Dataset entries
Start of Block

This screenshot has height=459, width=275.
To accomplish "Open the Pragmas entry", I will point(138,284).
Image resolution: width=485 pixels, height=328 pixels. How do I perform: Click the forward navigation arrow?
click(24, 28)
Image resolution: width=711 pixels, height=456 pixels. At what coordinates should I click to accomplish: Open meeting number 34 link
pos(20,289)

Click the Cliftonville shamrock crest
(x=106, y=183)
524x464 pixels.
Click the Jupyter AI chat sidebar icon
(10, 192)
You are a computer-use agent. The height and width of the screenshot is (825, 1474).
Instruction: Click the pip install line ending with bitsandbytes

End of Block
Start of Block

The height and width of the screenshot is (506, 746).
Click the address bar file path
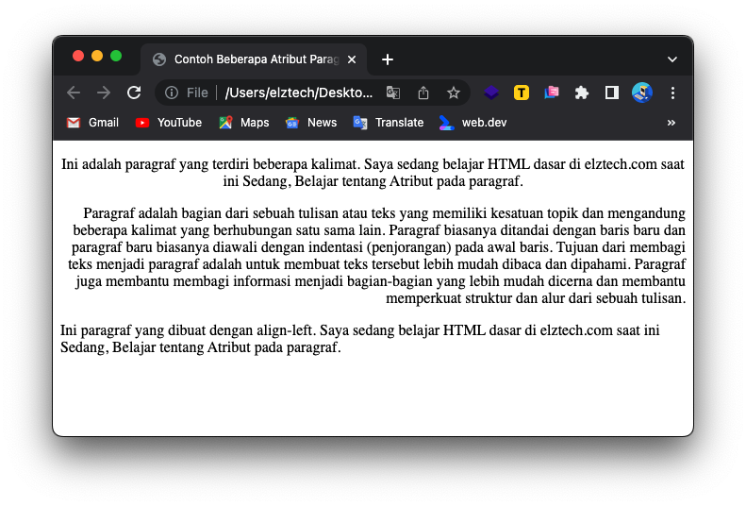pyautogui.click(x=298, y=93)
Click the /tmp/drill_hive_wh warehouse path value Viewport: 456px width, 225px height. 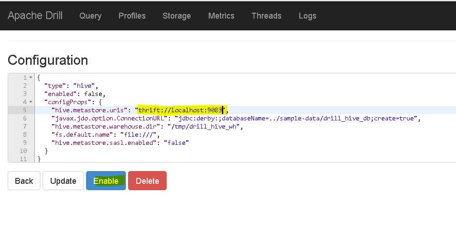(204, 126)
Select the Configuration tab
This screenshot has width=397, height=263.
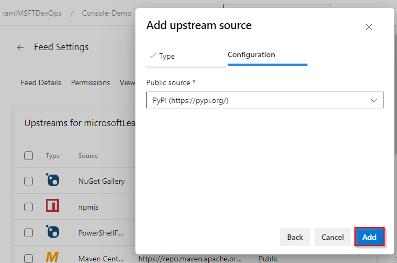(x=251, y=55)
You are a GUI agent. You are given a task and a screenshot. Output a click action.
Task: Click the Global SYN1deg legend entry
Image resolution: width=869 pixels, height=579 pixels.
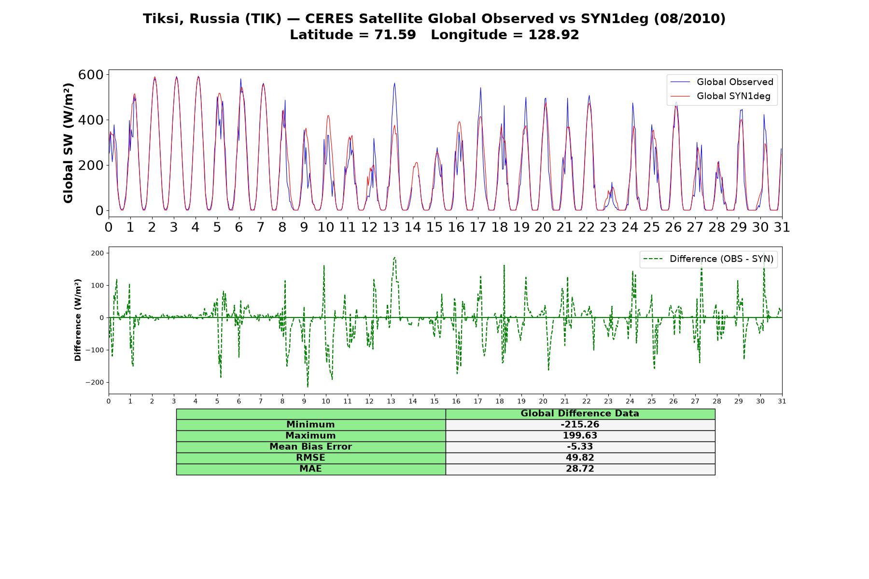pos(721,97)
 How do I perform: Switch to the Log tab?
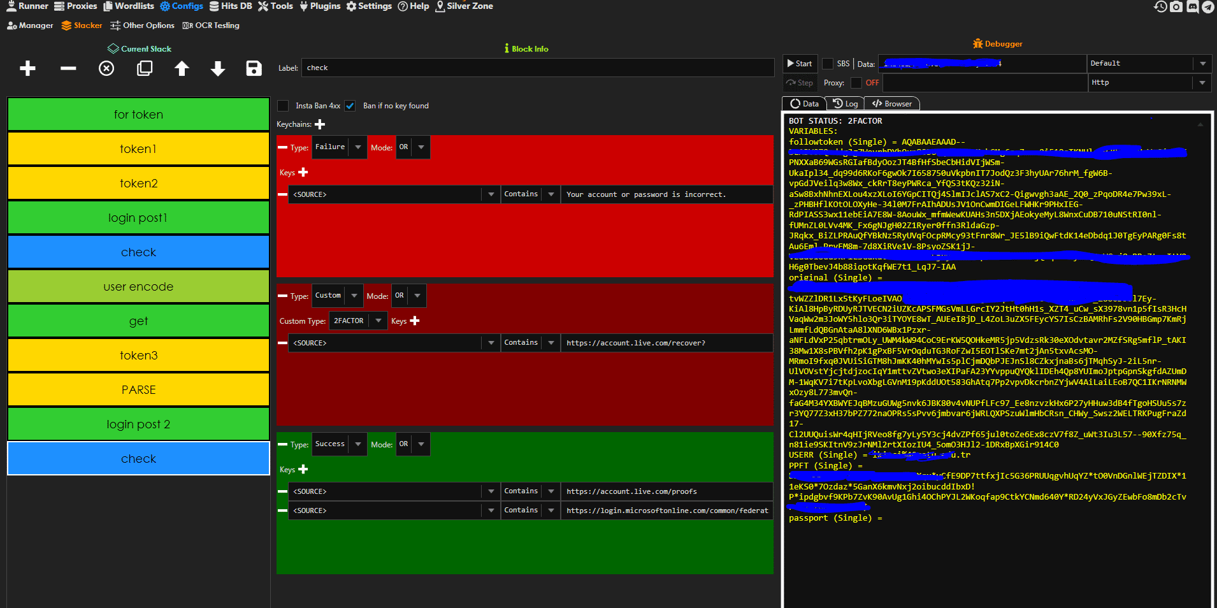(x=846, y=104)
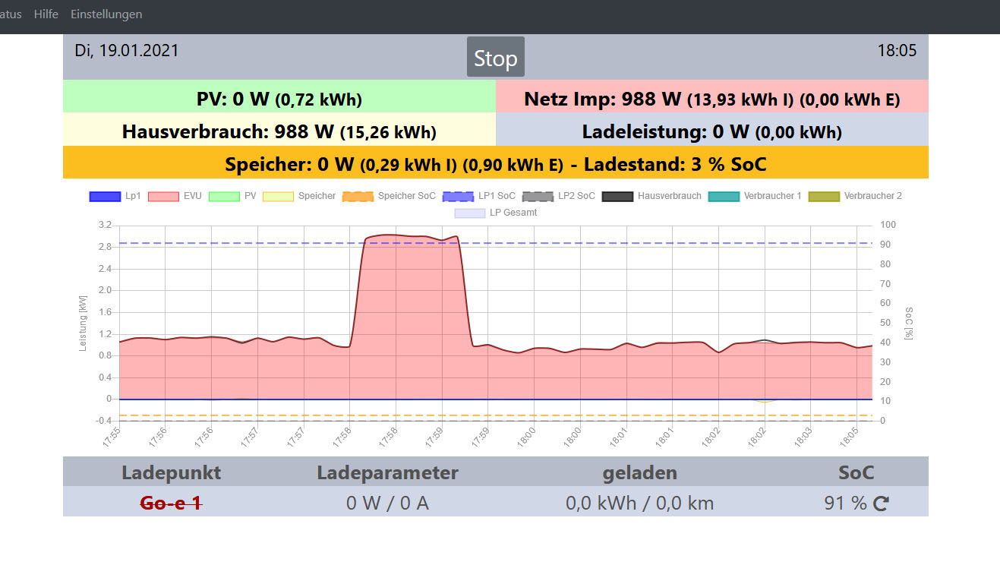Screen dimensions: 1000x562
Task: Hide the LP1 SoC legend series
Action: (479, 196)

End of Block
Start of Block

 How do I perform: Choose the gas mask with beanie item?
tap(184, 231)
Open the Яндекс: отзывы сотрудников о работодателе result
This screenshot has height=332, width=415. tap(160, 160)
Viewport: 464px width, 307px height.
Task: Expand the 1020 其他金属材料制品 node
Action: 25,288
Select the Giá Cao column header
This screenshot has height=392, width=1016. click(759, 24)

End of Block

**The task:** Return, with no change at all, every line in the entries above from the line containing "You are a computer-use" through the line containing "Instruction: Click the".

**Reply to the task:**
You are a computer-use agent. The height and width of the screenshot is (825, 1474).
Instruction: Click the pip install line ending with bitsandbytes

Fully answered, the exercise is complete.